Il y a plus de cinquante ans, sous le règne de Sékou Touré, un considérable gisement de fer était découvert sous le mont Simandou à plus de 600 km à l’est de Conakry. Les réserves sont estimées à 8 milliards de tonnes pour un minerai d’une qualité telle -65 % de teneur en fer- qu’il est considéré comme une exception géologique lui valant le surnom de « caviar de fer ».

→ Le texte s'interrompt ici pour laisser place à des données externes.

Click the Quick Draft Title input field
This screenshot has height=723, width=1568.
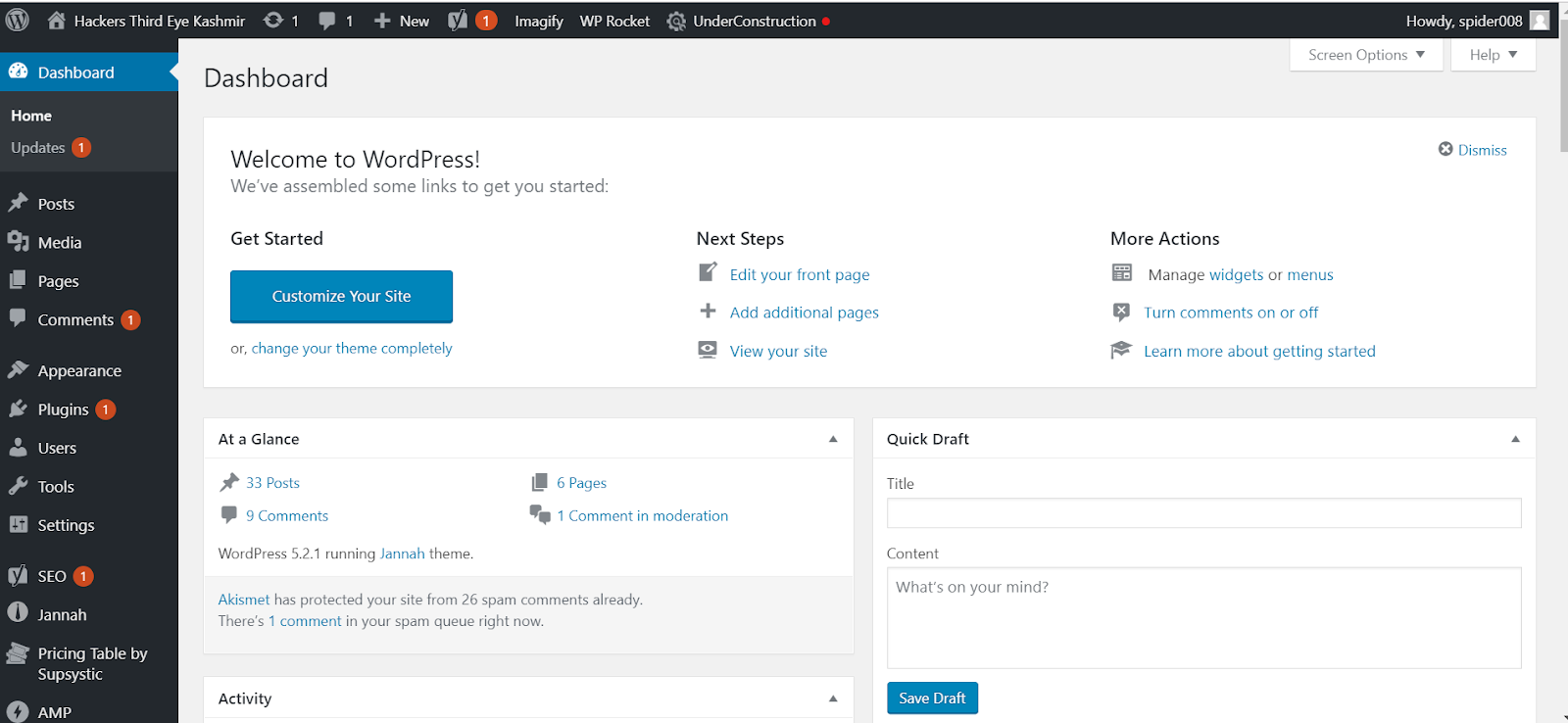[1203, 513]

Depuis, cinq chefs d’État de la Guinée ont tenté de transformer cette découverte en activité effective. Le dernier en date, Mamadi Doumbouya, chef de la junte ayant renversé Alpha Condé, y est enfin parvenu. Au profit d’un bénéficiaire principal qui ne surprendra guère, la Chine ! Longtemps , le groupe anglo-australien Rio Tinto a tenu la corde sans toutefois se décider à démarrer l’exploitation. Le projet représente un investissement de 20 milliards de dollars. Cette somme comprend l’extraction du minerai, la construction de la voie ferrée destinée à l’acheminer , et l’aménagement du port en eau profonde pour le transborder sur des bateaux, au large de Moribaya près de Conakry.

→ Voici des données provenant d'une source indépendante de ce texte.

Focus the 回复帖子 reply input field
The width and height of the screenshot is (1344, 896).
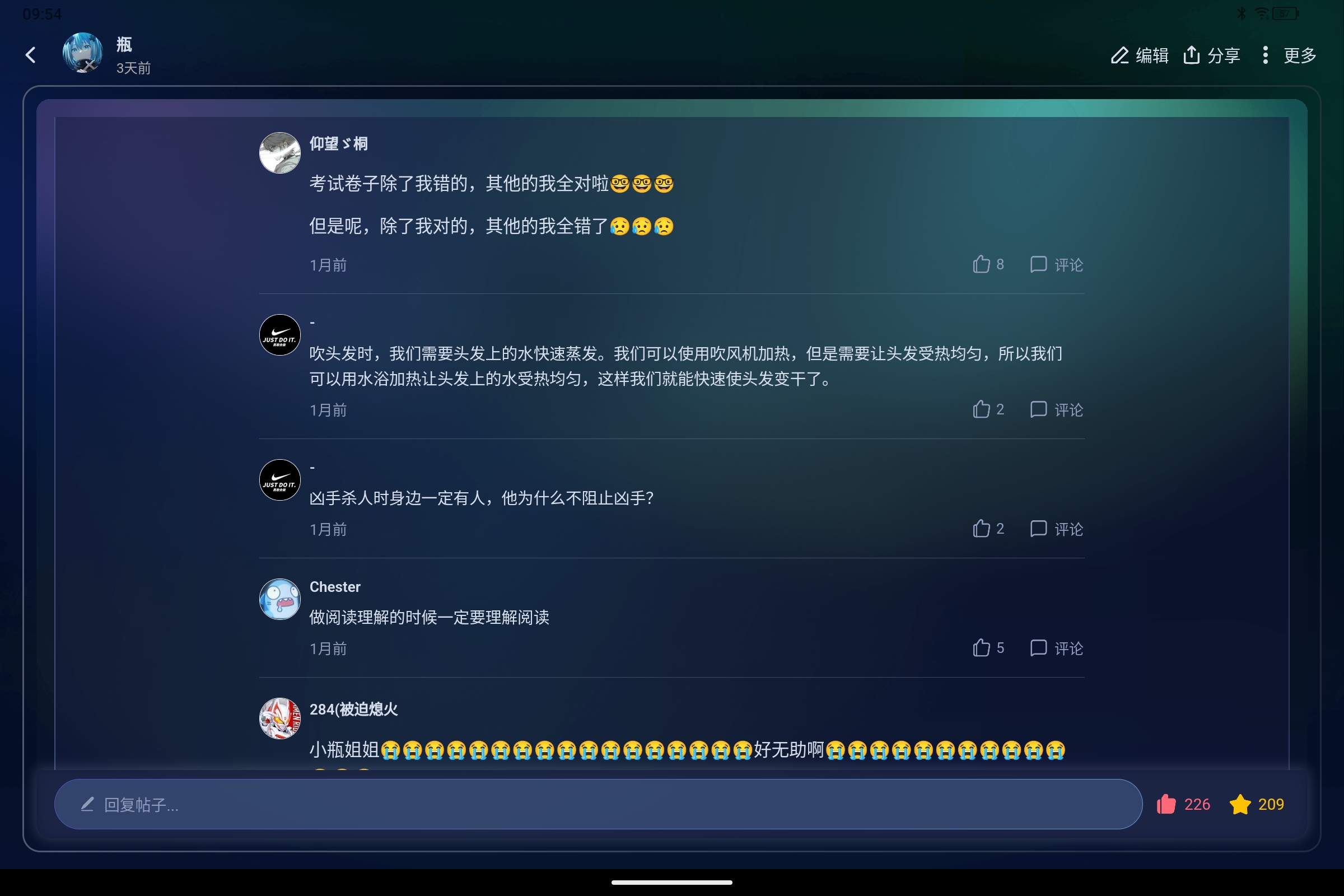598,804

Le groupe public chinois Baowu, n°1 mondial de l’acier a pris cette affaire en main. Le montage financier confie en effet les deux premières mines au groupe à travers sa filiale à 42,5 %, WCS, dont un autre groupe chinois détient plus de 20 %. Les deux autres mines seraient contrôlées à 15 % seulement par l’État guinéen et à 85 % par une autre société Simfer Jersey, contrôlée par Rio Tinto à 53 % et d’un conglomérat d’opérateurs chinois à 47 %. Les Chinois ont donc la part belle dans le capital des sociétés exploitantes et pourront contrôler les trois quarts de l’activité… et des résultats financiers. 

À l’évidence, il s’agit d’un projet stratégique majeur pour l’industrie lourde chinoise. La République populaire a besoin de diversifier à tout prix ses sources d’approvisionnement pour ne pas trop dépendre de l’Australie pour sa fourniture de minerai de fer.

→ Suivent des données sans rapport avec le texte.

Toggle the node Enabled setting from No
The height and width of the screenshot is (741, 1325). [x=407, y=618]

Le changement politique intervenu en Guinée est pour beaucoup dans la levée des réticences de la Chine à consentir un tel investissement. Comme la bauxite à laquelle sont également liés des intérêts chinois, le minerai sera livré non traité sur les bateaux chinois. Comme pour la bauxite, il sera exporté sans que la Guinée en tire le moindre profit en termes d’industrialisation. Conakry espère quand même espère tirer de cette affaire une rente de 1 milliard de dollars par an. C’est considérable pour une économie dont le budget ne dépasse pas 4 milliards.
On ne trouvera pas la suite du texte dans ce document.